M. John Davis: Vous avez raison de dire qu'il faut examiner ces questions globalement et pas seulement en fonction de leurs effets locaux, mais de leurs effets à grande échelle. Voilà pourquoi il faut tenir compte de l'ensemble de l'écosystème et examiner à fond ce genre de questions si l'on envisage de permettre des déversements d'eau chaude susceptible de nuire à l'environnement. Quels sont les risques qui y sont associés? Quels sont les effets sur l'habitat, sur les espèces vulnérables?
Je crois qu'il faut s'orienter vers une nouvelle façon d'envisager la gestion et l'aménagement des masses d'eau et des systèmes critiques. Pouvons-nous nous orienter vers un système dans lequel nous intégrerons la planification, l'examen scientifique et les prises de décision afin de déterminer quelles seront les conséquences pour tel habitat ou écosystème, les aménagements qui présentent des risques, les risques scientifiques et les effets à long terme? Selon moi, il va falloir procéder à une planification intégrée des ressources côtières réunissant tous ces aspects afin de protéger l'environnement et c'est dans cet esprit que nous devons envisager l'avenir.
M. Julian Reed: Merci.
La vice-présidente (Mme Kraft Sloan): Merci, monsieur Reed.
Monsieur Caccia.
M. Charles Caccia: Merci, madame la présidente.
J'ai une question courte et une question longue. La courte s'adresse à M. Powles ou à M. Davis. Supposons que le comité propose une modification qui donnerait le dernier mot au COSEPAC plutôt qu'au Cabinet. Selon vous, cela déstabiliserait-il le projet de loi?
M. John Davis: Je crois que la déstabilisation...Je ne sais pas quelle en est vraiment la définition, mais si le COSEPAC a le dernier mot, cela aurait pour effet de confier la décision définitive aux chercheurs.
M. Charles Caccia: Je le sais.
M. John Davis: Vous le savez et vous comprenez parfaitement comment notre système fonctionne.
M. Charles Caccia: Je fais davantage confiance aux chercheurs qu'à la classe politique.
M. John Davis: En fait, toutes les pressions se dirigeraient vers les chercheurs. La question à laquelle le comité pourrait peut-être réfléchir est la suivante: Voudriez-vous un processus scientifique qui cherche à fournir les meilleurs conseils possible au sujet des espèces en péril ou préférez-vous...
M. Charles Caccia: Cela ne modifierait absolument pas le processus; les chercheurs auraient simplement le dernier mot. Mais le processus scientifique ne serait pas touché.

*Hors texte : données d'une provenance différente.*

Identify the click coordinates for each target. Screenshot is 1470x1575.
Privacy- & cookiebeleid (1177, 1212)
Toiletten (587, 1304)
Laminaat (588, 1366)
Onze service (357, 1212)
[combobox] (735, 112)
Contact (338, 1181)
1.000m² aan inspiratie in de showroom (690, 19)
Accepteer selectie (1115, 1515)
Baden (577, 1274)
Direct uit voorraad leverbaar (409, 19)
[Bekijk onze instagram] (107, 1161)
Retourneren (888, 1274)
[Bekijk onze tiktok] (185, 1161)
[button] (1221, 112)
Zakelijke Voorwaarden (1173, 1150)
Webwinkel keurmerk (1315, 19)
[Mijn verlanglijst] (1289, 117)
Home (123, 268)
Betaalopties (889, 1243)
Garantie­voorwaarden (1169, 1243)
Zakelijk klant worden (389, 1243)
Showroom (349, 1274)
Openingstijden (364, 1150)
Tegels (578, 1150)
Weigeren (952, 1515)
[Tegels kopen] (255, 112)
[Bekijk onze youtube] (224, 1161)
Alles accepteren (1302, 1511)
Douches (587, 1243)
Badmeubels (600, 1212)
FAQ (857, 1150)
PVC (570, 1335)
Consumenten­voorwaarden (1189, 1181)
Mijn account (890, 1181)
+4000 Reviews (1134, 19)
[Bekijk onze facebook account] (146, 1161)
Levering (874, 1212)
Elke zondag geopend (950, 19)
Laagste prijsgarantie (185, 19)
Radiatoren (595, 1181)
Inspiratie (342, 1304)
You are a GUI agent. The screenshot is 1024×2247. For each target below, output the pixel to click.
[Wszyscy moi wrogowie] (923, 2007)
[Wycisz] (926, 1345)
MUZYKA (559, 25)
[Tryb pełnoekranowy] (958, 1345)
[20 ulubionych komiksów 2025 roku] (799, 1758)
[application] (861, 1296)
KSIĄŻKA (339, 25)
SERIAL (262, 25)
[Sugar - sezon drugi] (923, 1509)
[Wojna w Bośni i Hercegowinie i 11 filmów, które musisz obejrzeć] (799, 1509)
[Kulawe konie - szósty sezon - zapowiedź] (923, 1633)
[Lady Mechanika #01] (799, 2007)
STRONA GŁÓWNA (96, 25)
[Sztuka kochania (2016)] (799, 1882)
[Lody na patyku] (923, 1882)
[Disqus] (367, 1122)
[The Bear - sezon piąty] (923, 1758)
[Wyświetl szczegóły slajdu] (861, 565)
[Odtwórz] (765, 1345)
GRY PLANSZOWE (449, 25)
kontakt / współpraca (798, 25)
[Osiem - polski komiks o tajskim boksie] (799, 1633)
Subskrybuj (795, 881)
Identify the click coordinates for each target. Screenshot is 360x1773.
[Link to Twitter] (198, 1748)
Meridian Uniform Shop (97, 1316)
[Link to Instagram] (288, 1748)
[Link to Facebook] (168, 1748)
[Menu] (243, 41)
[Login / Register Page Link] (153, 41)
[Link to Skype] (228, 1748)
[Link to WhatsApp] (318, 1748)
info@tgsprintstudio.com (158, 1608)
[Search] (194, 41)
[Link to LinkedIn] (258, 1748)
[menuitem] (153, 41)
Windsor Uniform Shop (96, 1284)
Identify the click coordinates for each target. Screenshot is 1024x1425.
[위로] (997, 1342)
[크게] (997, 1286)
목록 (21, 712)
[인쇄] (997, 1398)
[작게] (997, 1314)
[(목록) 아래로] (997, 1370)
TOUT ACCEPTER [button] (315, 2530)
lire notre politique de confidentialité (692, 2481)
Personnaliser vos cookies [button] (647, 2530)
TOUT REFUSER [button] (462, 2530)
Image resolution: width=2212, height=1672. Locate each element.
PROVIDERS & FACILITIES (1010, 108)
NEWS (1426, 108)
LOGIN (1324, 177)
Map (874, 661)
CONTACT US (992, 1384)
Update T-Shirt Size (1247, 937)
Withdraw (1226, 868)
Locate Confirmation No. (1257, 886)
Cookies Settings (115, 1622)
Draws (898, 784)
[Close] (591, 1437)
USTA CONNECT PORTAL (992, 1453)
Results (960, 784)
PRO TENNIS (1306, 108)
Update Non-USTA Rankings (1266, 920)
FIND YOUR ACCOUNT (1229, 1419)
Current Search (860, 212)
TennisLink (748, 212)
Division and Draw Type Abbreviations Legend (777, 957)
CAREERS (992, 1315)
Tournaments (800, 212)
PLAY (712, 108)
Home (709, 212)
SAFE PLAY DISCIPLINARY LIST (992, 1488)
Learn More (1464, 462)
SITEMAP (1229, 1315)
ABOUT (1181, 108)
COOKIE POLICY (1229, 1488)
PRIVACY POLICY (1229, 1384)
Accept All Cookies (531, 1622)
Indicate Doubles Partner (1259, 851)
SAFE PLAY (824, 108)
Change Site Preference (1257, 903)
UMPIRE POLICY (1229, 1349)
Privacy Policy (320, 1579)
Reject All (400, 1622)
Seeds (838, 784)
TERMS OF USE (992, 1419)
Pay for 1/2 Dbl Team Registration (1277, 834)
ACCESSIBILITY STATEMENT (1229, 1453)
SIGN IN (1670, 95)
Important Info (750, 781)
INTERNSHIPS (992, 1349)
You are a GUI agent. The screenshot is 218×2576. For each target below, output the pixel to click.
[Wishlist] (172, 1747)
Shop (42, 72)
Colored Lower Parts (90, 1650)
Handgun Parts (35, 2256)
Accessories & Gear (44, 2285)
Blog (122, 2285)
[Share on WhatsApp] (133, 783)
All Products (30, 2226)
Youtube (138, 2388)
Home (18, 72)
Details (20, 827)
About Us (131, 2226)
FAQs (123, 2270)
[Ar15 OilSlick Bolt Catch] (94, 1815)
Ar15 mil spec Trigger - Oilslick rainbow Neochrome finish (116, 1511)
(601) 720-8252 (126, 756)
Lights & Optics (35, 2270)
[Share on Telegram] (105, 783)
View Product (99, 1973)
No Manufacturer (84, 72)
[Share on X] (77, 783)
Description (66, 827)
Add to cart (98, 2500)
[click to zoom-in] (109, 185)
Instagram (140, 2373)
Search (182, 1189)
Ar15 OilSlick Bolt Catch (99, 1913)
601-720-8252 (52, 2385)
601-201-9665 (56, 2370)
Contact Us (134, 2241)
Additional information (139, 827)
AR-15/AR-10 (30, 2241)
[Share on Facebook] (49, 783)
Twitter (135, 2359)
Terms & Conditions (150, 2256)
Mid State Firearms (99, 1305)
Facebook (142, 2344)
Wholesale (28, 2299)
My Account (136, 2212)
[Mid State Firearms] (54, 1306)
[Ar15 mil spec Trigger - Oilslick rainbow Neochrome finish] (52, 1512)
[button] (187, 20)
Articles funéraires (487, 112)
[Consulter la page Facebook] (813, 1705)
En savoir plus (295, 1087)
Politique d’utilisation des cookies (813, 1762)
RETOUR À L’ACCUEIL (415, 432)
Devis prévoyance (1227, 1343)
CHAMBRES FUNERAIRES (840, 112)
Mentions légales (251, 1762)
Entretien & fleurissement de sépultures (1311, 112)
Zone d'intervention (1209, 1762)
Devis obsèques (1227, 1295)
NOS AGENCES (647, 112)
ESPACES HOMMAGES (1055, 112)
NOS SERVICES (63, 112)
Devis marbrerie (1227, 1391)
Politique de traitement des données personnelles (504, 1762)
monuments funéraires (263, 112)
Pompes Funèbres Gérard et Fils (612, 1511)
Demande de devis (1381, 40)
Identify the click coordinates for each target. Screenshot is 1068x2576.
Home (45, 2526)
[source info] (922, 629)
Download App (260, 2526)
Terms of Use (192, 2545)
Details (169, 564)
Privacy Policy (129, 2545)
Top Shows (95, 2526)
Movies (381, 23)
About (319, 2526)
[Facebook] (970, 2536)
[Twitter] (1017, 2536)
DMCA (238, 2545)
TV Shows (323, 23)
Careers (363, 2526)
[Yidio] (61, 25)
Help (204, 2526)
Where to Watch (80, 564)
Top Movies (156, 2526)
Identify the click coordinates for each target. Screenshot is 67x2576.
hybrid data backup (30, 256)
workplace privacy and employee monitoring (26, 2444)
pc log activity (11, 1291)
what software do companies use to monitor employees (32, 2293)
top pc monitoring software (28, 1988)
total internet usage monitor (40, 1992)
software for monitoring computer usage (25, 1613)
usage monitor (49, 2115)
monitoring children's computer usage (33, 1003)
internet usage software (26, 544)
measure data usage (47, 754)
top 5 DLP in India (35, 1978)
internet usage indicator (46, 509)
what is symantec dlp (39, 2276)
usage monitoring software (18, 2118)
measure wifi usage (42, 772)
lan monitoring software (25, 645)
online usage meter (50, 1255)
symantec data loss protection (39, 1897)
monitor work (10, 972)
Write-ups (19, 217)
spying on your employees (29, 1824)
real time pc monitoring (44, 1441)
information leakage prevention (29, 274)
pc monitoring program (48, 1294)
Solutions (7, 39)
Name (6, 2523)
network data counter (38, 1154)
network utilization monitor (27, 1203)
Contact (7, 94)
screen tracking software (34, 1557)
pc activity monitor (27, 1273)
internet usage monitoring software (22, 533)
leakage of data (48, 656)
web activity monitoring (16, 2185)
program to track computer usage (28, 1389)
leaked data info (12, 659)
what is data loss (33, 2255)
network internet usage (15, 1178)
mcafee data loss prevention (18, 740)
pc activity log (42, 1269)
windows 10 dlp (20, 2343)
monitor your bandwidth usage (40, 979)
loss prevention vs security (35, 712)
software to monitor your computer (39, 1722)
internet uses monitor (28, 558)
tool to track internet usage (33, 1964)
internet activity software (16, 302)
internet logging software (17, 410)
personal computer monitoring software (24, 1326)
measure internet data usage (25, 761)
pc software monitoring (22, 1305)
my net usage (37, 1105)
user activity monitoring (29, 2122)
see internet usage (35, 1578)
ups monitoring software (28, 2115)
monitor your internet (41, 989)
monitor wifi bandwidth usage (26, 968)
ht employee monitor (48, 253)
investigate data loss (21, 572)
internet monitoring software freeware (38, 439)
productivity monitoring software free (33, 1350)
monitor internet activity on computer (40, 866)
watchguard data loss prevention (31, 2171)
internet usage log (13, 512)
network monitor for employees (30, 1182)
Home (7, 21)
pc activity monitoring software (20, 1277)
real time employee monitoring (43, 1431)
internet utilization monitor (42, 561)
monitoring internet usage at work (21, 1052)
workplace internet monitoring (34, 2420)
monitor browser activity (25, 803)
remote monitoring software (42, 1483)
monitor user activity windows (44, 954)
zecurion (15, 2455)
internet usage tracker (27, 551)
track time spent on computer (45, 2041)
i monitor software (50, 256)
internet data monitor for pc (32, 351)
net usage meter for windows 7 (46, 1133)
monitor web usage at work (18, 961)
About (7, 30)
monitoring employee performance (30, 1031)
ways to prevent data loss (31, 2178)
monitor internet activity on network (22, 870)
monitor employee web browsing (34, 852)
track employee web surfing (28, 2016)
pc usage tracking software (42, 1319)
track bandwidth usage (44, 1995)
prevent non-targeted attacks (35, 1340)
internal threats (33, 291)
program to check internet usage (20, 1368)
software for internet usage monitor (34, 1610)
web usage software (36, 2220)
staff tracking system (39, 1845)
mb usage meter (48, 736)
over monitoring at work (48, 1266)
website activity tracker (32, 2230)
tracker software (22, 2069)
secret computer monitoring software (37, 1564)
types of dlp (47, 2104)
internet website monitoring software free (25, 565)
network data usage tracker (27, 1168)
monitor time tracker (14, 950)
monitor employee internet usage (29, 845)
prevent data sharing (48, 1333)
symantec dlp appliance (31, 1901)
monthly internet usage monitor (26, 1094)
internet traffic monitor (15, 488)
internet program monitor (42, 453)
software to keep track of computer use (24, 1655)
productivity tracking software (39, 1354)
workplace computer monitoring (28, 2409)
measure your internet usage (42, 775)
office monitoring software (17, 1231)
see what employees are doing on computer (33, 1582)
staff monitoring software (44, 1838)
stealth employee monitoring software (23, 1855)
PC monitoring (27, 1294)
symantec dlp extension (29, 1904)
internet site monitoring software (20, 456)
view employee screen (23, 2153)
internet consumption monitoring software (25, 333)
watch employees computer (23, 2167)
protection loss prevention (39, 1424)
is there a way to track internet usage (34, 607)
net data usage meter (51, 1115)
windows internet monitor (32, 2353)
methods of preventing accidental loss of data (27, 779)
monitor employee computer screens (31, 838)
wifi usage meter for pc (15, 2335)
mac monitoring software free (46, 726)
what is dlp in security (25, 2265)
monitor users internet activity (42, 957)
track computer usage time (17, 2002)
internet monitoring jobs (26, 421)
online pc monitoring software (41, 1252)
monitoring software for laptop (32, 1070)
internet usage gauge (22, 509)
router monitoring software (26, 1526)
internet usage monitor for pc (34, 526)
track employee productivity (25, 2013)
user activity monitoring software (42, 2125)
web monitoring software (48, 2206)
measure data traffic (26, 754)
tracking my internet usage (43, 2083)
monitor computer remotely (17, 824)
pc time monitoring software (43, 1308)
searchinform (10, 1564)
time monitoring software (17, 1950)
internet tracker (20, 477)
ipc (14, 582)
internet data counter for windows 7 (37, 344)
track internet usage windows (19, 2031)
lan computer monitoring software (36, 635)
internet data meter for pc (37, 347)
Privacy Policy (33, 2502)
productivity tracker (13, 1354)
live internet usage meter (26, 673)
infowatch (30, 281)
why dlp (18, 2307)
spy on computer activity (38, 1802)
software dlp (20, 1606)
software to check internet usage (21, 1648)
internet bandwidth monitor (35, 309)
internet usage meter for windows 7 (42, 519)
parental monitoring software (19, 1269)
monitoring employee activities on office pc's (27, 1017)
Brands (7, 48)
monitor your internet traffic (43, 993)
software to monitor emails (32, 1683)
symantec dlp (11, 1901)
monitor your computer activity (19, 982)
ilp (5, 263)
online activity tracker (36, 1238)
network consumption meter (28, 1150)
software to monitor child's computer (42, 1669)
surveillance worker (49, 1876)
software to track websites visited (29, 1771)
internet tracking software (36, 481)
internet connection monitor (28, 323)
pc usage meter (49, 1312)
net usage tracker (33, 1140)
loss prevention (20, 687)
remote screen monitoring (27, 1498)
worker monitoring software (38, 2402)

M. John Davis: Oui, mais les chercheurs deviendraient certainement la cible d'une bonne partie des pressions concernant ces diverses espèces.
M. Charles Caccia: Ce serait toujours le cas.
M. John Davis: Ce serait le cas au lieu qu'ils s'occupent uniquement de l'aspect scientifique. C'est donc un aspect à considérer.
L'autre processus permet au ministre de mettre en place des freins et des contrepoids et de diriger les interventions vers d'autres personnes.
M. Charles Caccia: Cela m'amène à ma deuxième question, madame la présidente. Vous avez parlé d'équilibre, mais sans répondre entièrement à la question. Si le COSEPAC avait le dernier mot, cela déstabiliserait-il le projet de loi, oui ou non?
M. John Davis: Je ne sais pas vraiment ce que vous entendez par «déstabiliser».
M. Charles Caccia: Très bien.
Dans le quatrième paragraphe de votre déclaration, vous dites: «[...] nous croyons que la loi, dans sa forme actuelle, nous donne l'approche équilibrée dont nous avons besoin». Qu'entendez-vous par «équilibrée» dans ce contexte? S'agit-il d'accommoder les besoins humains aux exigences scientifiques? S'agit-il d'accommoder des considérations socio-économiques aux considérations préconisées par le COSEPAC en disant que certaines espèces doivent être protégées même si le ministre des Pêches n'est pas d'accord? Pourquoi faudrait-il une approche équilibrée?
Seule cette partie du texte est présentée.